Masters Daily Fantasy Blog


April 7th – 10th, 2016

Augusta National G.C.

Augusta, Ga.

Par: 72 / Yardage: 7,435

Purse: $10 million

with $1.8 million to the winner

Defending Champion:
Jordan Spieth










Wednesday April 6th, 2016



Dynamic duo…
The two guys I like in the $9,000s on DraftKings are Henrik Stenson and Justin Rose. Then again, those are two guys I usually like, as they are two of the best ball-strikers in the game. Granted, you have to putt well to win at Augusta, but both can get hot on the greens on occasion and in any case are a good bet for a solid finish.
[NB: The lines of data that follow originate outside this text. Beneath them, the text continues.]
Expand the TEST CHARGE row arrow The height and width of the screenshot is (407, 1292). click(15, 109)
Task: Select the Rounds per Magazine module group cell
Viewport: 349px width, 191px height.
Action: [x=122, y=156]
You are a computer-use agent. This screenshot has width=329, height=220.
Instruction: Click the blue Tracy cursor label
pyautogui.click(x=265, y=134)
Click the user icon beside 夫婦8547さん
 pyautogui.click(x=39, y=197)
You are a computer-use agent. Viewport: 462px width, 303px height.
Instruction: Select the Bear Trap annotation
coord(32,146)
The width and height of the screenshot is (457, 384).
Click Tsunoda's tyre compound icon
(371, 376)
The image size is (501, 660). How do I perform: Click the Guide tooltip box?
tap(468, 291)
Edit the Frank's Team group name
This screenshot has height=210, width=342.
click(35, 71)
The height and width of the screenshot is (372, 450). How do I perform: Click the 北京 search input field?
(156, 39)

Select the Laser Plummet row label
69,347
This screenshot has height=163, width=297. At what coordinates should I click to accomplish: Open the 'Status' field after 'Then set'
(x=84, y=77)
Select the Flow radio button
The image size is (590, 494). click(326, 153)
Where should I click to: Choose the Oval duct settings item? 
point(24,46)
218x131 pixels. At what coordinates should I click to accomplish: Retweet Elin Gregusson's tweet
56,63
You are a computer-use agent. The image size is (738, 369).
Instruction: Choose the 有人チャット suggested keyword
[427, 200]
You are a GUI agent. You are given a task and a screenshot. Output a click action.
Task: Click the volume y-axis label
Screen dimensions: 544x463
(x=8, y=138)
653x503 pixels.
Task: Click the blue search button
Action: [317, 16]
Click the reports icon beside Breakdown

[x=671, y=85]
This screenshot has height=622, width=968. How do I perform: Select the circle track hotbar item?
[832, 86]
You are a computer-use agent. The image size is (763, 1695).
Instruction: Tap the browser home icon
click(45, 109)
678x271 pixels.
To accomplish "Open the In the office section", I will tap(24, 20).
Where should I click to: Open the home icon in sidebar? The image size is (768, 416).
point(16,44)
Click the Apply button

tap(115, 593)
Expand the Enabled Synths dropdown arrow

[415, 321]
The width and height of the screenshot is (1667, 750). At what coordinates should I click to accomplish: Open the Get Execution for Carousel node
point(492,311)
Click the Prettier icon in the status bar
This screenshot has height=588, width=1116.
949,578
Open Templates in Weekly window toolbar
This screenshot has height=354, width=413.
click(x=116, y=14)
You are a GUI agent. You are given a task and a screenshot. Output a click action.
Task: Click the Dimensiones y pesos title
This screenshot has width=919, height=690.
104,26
Stenson has three straight top-20s at Augusta (five in all), Rose has been in the top 20 five of his last six appearances including a T-2 last year. Stenson, coming off a third and a second in his last two starts, is enticingly valued at $9,600, while Rose’s $9,900 salary seems about right.



Not so great in the 8s…
I’m not too enthusiastic about anyone in the $8,000s on DraftKings, but the two who have some of my attention are Jimmy Walker and Patrick Reed. Unlike the last two years, Walker hasn’t gotten off to a super hot start as he has no wins under his belt, but he is quietly playing pretty well from week to week so he looks like a solid pick (and finished T-8 in the 2014 Masters). Ditto for Reed, and with a T7-T9-10 in his last three starts the guy who led Augusta State to a pair of NCAA titles could make some noise. On the question mark side, Brandt Snedeker withdrew from the WGC-Cadillac with a rib injury last month which should at least make you hesitate. And Louis Oosthuizen’s ball-striking wasn’t impressive in the WGC-Match Play final, which he followed up by shooting 73-77 in Houston. He might be a little pricey at $8,800



More questions than answers…
That’s what I see in the lower half of the $7,000s on DraftKings. Rafa Cabrera Bello has gone third-fourth in the last two weeks, but can he keep it up? J.B. Holmes withdrew last week with a shoulder injury, making him an iffy pick. Martin Kaymer is 3-for-8 at making the cut in the Masters with no finishes in the top 30. Lee Westwood hasn’t played much this year, or that well when he has, so his fine Masters record might not mean much. Danny Lee has only played in four majors, with a best of T-43, and is in a bit of a slump since mid-February. Ian Poulter has some good points—a strong Masters record and a third in Puerto Rico in his last start—but do those wipe away his generally poor 2016?
Mostly solid but unspectacular…
There are some steady players in the upper part of the $7,000s on DraftKings. Jason Dufner has made 11 of 13 cuts this year, with a victory at the CareerBuilder but mediocre results since then. Bill Haas has made the cut in all six career Masters, but never has finished better than T-12. Matt Kuchar is usually a cut-making machine, though he ended a string of 18 straight cuts in his last stroke-play event at the Arnold Palmer (yes, he was in my lineup). They are all decent choices. A guy who is a bit more volatile but maybe with a better chance of contending if he’s on is Paul Casey, whose T-6 last year was his fourth time in the top 11 in the Masters. Also a good sign—he had a couple of top-10s on the Florida swing.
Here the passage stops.